■ Text section:
*****

Error: Failed start validation for device "enp3s0f0": Instance DNS name "net17-nicole-munoz-marketing" already used on network

net13 # lxc start net13-template-focal 
Error: Failed start validation for device "eno1": Instance DNS name "net13-template-focal" already used on network
Try `lxc info --show-log net13-template-focal` for more info

net13 # lxc config show net13-template-focal --expanded
architecture: x86_64
config:
  image.architecture: amd64
  image.description: Ubuntu focal amd64 (20200402_07:42)
  image.os: Ubuntu
  image.release: focal
  image.serial: "20200402_07:42"
  image.type: squashfs
  volatile.base_image: 47e9e45537ddf24cc2c5c13c00c3c4dbf36ec188b2598b560b714bc266f79834
  volatile.eno1.hwaddr: 00:16:3e:ce:b0:46
  volatile.eno1.name: eth1
  volatile.eth0.hwaddr: 00:16:3e:8b:c7:89
  volatile.idmap.base: "0"
  volatile.idmap.current: '[{"Isuid":true,"Isgid":false,"Hostid":1000000,"Nsid":0,"Maprange":1000000000},{"Isuid":false,"Isgid":true,"Hostid":1000000,"Nsid":0,"Maprange":1000000000}]'
  volatile.idmap.next: '[{"Isuid":true,"Isgid":false,"Hostid":1000000,"Nsid":0,"Maprange":1000000000},{"Isuid":false,"Isgid":true,"Hostid":1000000,"Nsid":0,"Maprange":1000000000}]'
  volatile.last_state.idmap: '[{"Isuid":true,"Isgid":false,"Hostid":1000000,"Nsid":0,"Maprange":1000000000},{"Isuid":false,"Isgid":true,"Hostid":1000000,"Nsid":0,"Maprange":1000000000}]'
  volatile.last_state.power: STOPPED
  volatile.uuid: e0006a6a-83fa-4dbb-a2f1-0f5651d2818d
devices:
  eno1:
    nictype: bridged
    parent: lxdbr0
    type: nic
  eth0:
    name: eth0
    network: lxdbr0
    type: nic
  root:
    path: /
    pool: default
    type: disk
  tools:
    path: /david-favor
    source: /david-favor
    type: disk
ephemeral: false
profiles:
- default
stateful: false
description: ""

*****

■ Requirement 1:
Return the part of the container output that opens with the words containing "net13 # lxc config" and closes with "focal amd64 (20200402_07:42)".
■ Requirement 2:
Based on the container output, decide whether each statement is true. Answer yes or no, and quote the words that settle it.
(a) The eno1 device has the nictype bridged.
(b) The image release is bionic.
(c) The last recorded power state is RUNNING.
■ Requirement 3:
Name every device listed under "devices:" in the container output.
The listing that comes next is separate material and has no connection to the container output.

■ Stored data:
*****

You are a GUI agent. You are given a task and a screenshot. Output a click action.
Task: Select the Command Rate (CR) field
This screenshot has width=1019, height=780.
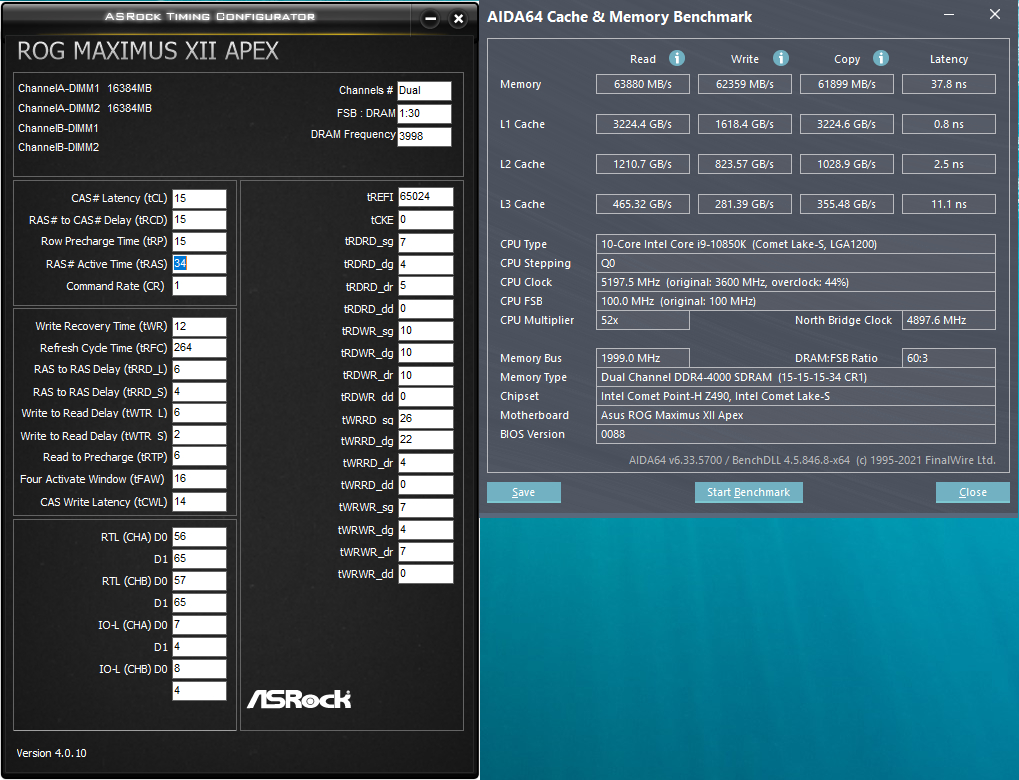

*****

■ Task result 1:
net13 # lxc config show net13-template-focal --expanded
architecture: x86_64
config:
  image.architecture: amd64
  image.description: Ubuntu focal amd64 (20200402_07:42)

■ Task result 2:
(a) Yes: "nictype: bridged"
(b) No: "image.release: focal"
(c) No: "volatile.last_state.power: STOPPED"

■ Task result 3:
eno1, eth0, root, tools